Het komt er in deze zaak op neer dat Hovetra een loonstop heeft toegepast, omdat [eiser01] niet akkoord is gegaan met haar voorstel tot beëindiging van het dienstverband en geen tegenvoorstel heeft gedaan. In de wet is (limitatief) opgesomd in welke gevallen een werkgever een loonstop mag toepassen ten opzichte van een arbeidsongeschikte werknemer. Volgens Hovetra heeft zij de loonstop terecht toegepast op grond van artikel 7:629 lid 3 in verbinding met sub b en sub d BW, omdat [eiser01] niet meewerkt aan adviezen van de bedrijfsarts en omdat dit zijn herstel belemmert. In artikel 7:629 lid 3 aanhef in verbinding met sub d BW staat – kort gezegd – dat een werknemer het recht op doorbetaling van zijn loon tijdens ziekte niet heeft in de periode dat hij zonder deugdelijke grond weigert mee te werken aan door de bedrijfsarts gegeven redelijke voorschriften die erop gericht zijn om de werknemer in staat te stellen passende arbeid te verrichten. Met deze voorschriften worden, anders dan Hovetra kennelijk begrijpt, voorschriften of adviezen van de bedrijfsarts bedoeld die gericht zijn op re-integratie van een werknemer. Het advies om in onderling overleg tot een oplossing te komen, waar Hovetra onder begrijpt ‘het in onderling overleg komen tot beëindiging van de arbeidsovereenkomst’ valt daar niet onder. Het niet ingaan op een beëindigingsvoorstel van de werkgever betekent ook niet dat een werknemer daarmee zijn genezing belemmert of vertraagt, zoals bedoeld in artikel 7:629 aanhef en sub d BW.
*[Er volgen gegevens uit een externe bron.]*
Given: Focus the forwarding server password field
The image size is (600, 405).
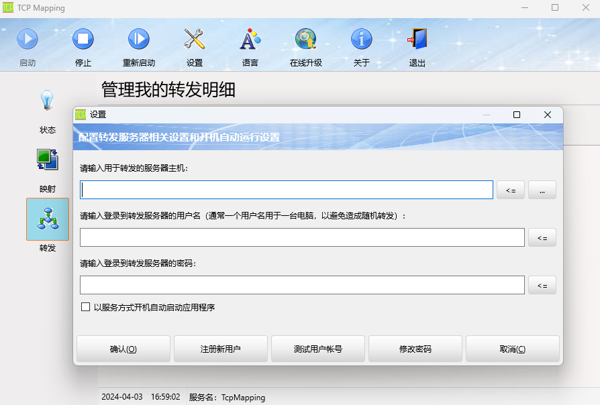Looking at the screenshot, I should point(302,286).
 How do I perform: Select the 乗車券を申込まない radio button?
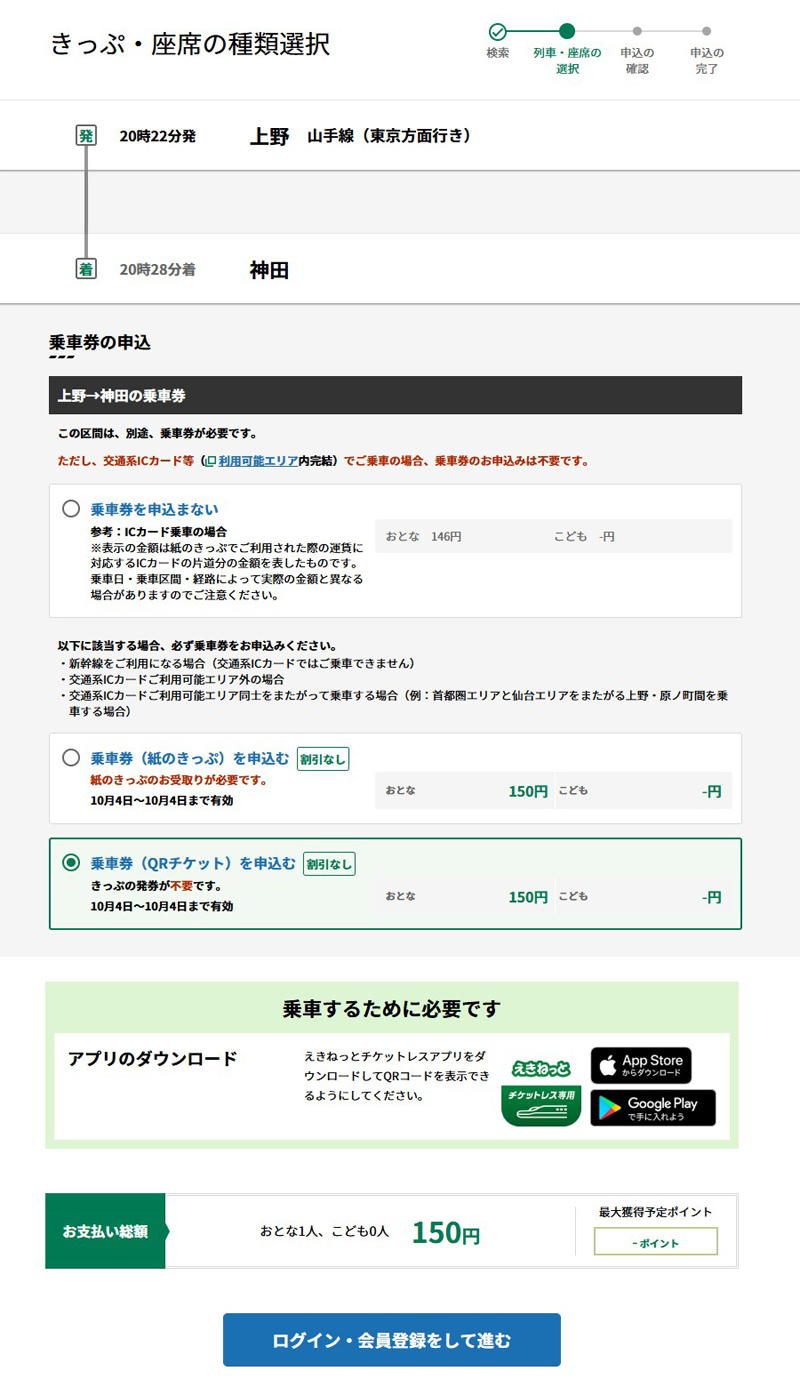tap(71, 509)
De conclusie is dan ook dat Hovetra de loonstop ten onrechte heeft toegepast.
Hovetra heeft zich voor wat betreft het niet betalen van het loon van [eiser01] subsidiair op opschorting van de loonbetaling beroepen. Op grond van (het in het vorige alinea genoemde) lid 7 van artikel 7:629 BW had een loonopschorting moeten worden aangekondigd, zoals ook [eiser01] terecht heeft aangevoerd. Vaststaat dat dit niet is gedaan, zodat Hovetra om die reden de loonbetaling al niet mocht opschorten.
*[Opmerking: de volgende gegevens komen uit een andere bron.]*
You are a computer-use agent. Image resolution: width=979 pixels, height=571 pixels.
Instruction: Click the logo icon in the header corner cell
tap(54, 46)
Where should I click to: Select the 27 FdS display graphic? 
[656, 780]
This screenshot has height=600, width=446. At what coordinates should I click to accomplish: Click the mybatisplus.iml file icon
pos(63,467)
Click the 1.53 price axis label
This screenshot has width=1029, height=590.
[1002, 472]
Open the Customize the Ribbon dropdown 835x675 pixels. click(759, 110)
Dit brengt mee dat Hovetra het loon van [eiser01] over de perioden vanaf 1/2023 alsnog aan hem moet betalen. [eiser01] heeft zich in eerste instantie op het standpunt gesteld dat zijn loon vanaf januari 2023 € 1.693,62 bruto per vier weken bedraagt, maar inmiddels is vast komen te staan dat het loon € 1.693,61 bruto per vier weken bedraagt. Het totaal aan toe te wijzen achterstallig salaris over de perioden 1/2023, 2/2023 bedraagt € 3.387,22 bruto.